- EXERCISE: Arrange every line of the listing below as a Markdown table with the columns "Row" and "Line", numbering the rows in order and skipping blank lines. Leave the pictures out of the table.

[begin LISTING]

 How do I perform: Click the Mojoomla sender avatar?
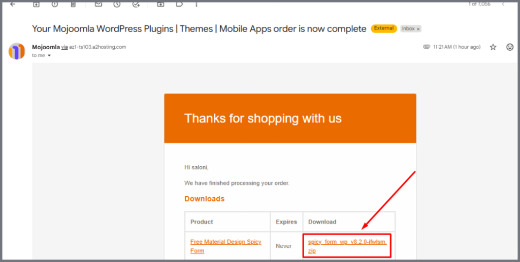click(17, 51)
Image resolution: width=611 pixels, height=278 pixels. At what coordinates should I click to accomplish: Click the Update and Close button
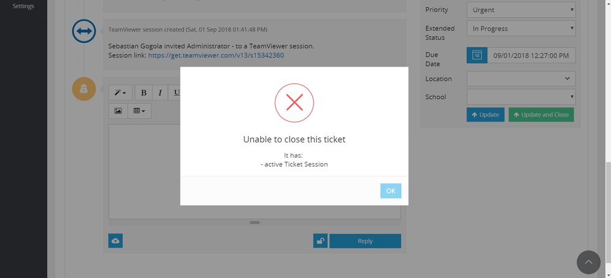tap(541, 115)
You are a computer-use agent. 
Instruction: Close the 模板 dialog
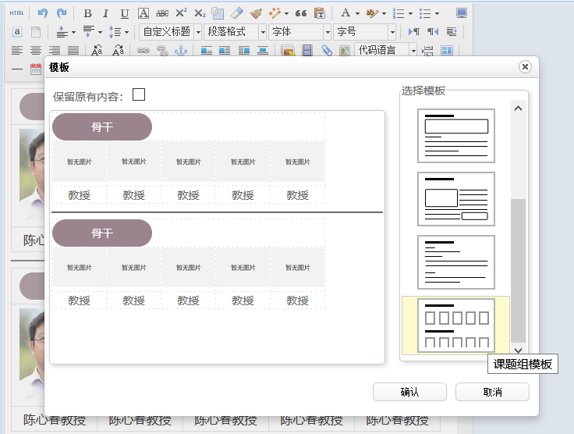pyautogui.click(x=525, y=67)
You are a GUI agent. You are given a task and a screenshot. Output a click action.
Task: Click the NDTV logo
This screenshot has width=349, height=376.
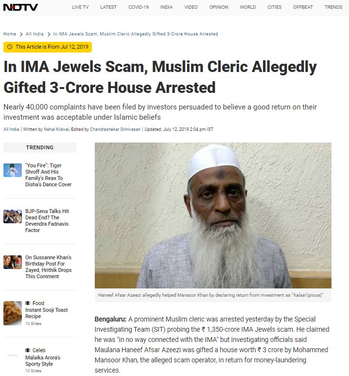click(x=20, y=7)
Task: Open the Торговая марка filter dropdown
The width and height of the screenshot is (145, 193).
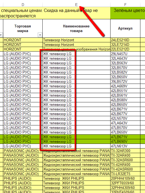Action: (40, 35)
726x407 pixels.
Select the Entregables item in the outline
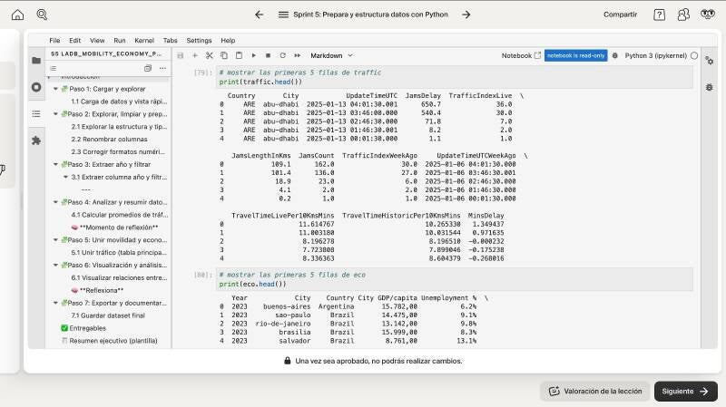pyautogui.click(x=89, y=328)
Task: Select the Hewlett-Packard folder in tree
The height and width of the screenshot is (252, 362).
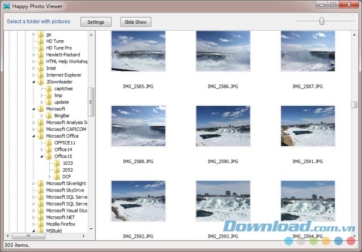Action: [62, 54]
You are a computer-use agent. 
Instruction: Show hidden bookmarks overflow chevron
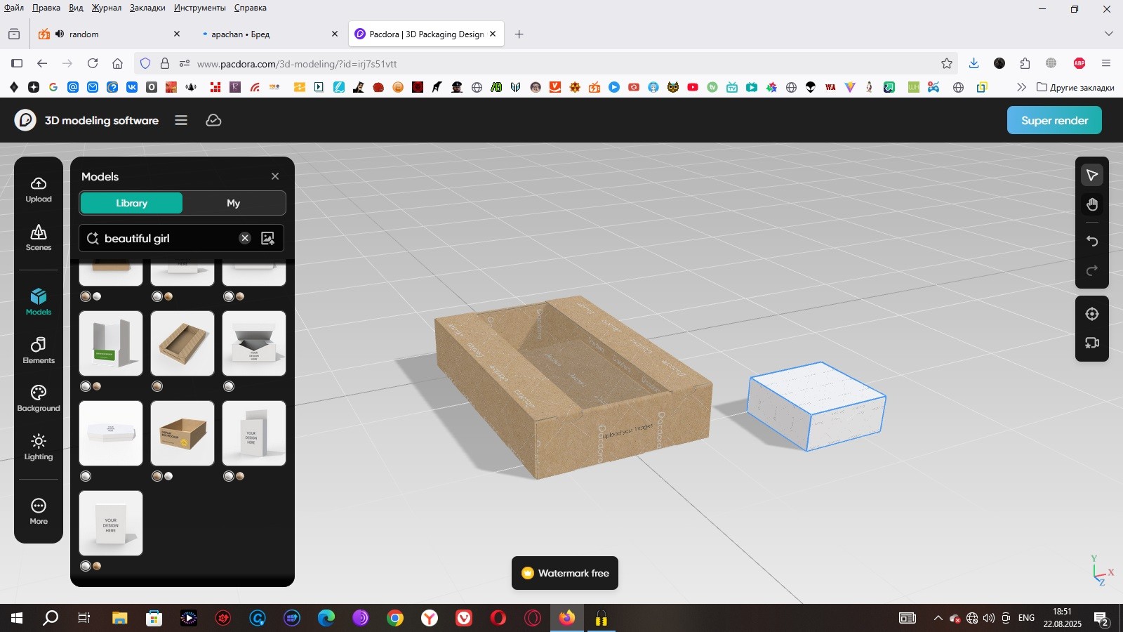[x=1021, y=87]
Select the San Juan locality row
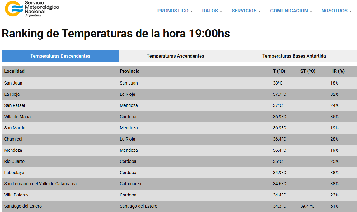Image resolution: width=357 pixels, height=212 pixels. (13, 83)
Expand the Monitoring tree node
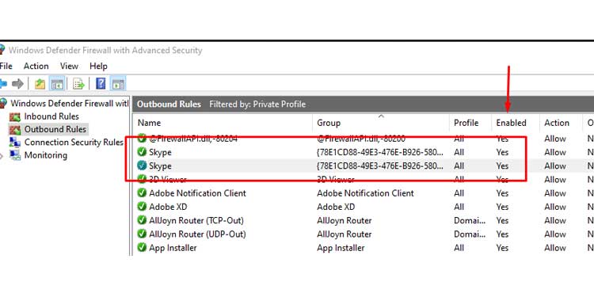Viewport: 594px width, 297px height. [x=2, y=156]
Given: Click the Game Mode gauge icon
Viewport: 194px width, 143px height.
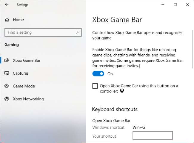Looking at the screenshot, I should point(7,86).
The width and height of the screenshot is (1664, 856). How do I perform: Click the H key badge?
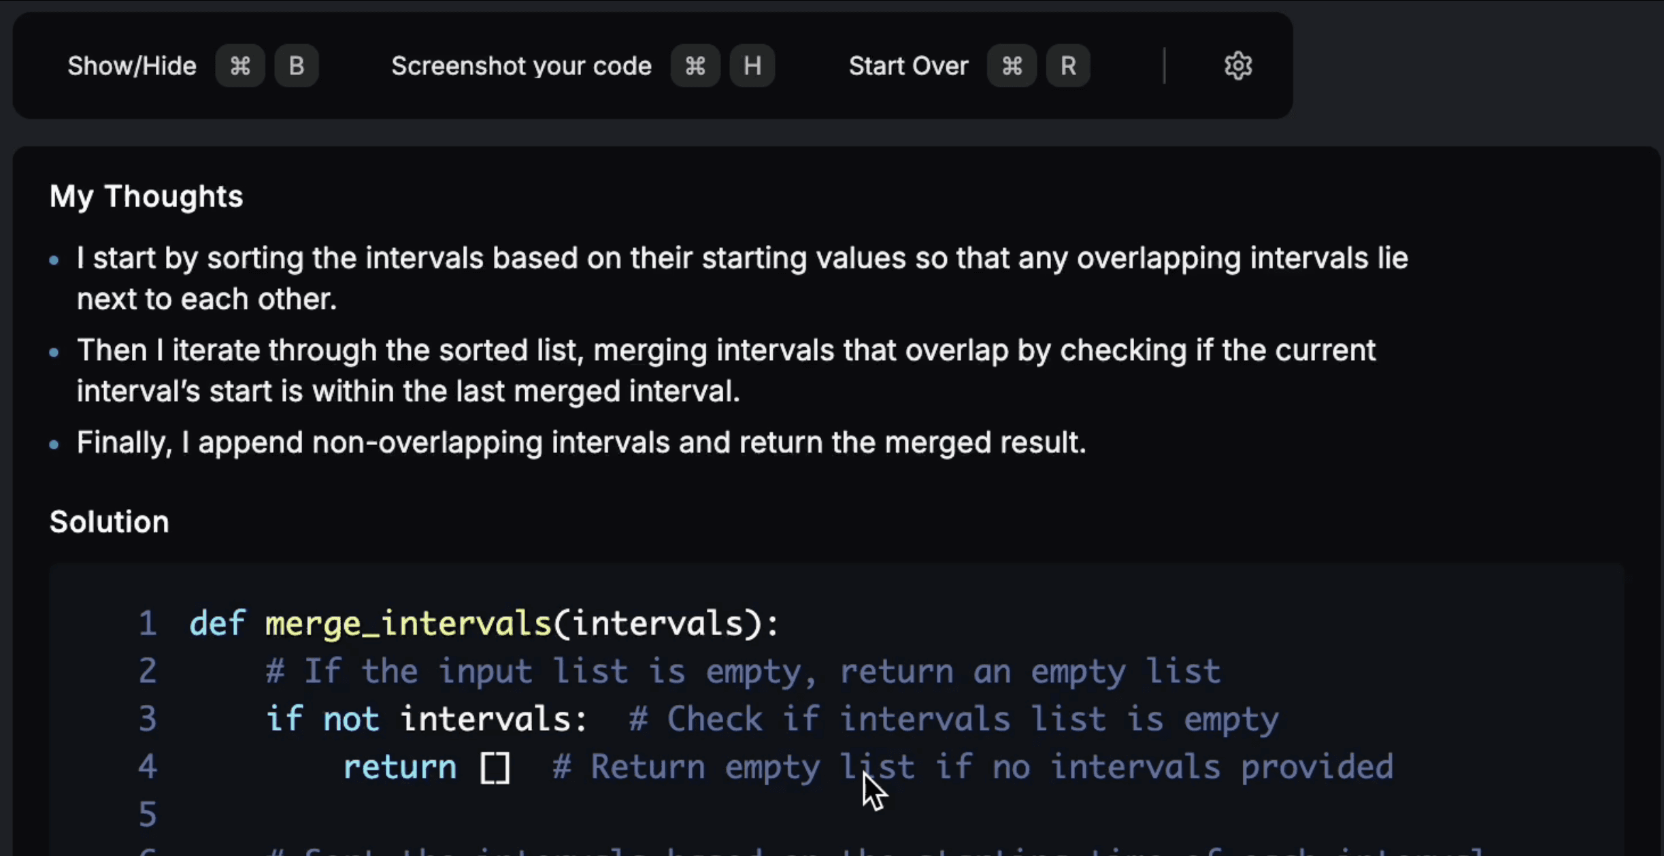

[end LISTING]

- SOLUTION TO THIS PROBLEM:
| Row | Line |
|---|---|
| 1 |  How do I perform: Click the Mojoomla sender avatar? |
| 2 | click(17, 51) |
| 3 | Image resolution: width=611 pixels, height=278 pixels. At what coordinates should I click to accomplish: Click the Update and Close button |
| 4 | tap(541, 115) |
| 5 | You are a computer-use agent.  |
| 6 | Instruction: Close the 模板 dialog |
| 7 | pyautogui.click(x=525, y=67) |
| 8 | You are a GUI agent. You are given a task and a screenshot. Output a click action. |
| 9 | Task: Click the NDTV logo |
| 10 | This screenshot has width=349, height=376. |
| 11 | click(x=20, y=7) |
| 12 | Task: Open the Торговая марка filter dropdown |
| 13 | The width and height of the screenshot is (145, 193). |
| 14 | Action: (40, 35) |
| 15 | 726x407 pixels. |
| 16 | Select the Entregables item in the outline |
| 17 | pyautogui.click(x=89, y=328) |
| 18 | Task: Select the Hewlett-Packard folder in tree |
| 19 | The height and width of the screenshot is (252, 362). |
| 20 | Action: [62, 54] |
| 21 | You are a computer-use agent.  |
| 22 | Instruction: Show hidden bookmarks overflow chevron |
| 23 | [x=1021, y=87] |
| 24 | Select the San Juan locality row |
| 25 | Image resolution: width=357 pixels, height=212 pixels. (13, 83) |
| 26 | Expand the Monitoring tree node |
| 27 | Viewport: 594px width, 297px height. [x=2, y=156] |
| 28 | Given: Click the Game Mode gauge icon |
| 29 | Viewport: 194px width, 143px height. |
| 30 | Looking at the screenshot, I should point(7,86). |
| 31 | The width and height of the screenshot is (1664, 856). How do I perform: Click the H key badge? |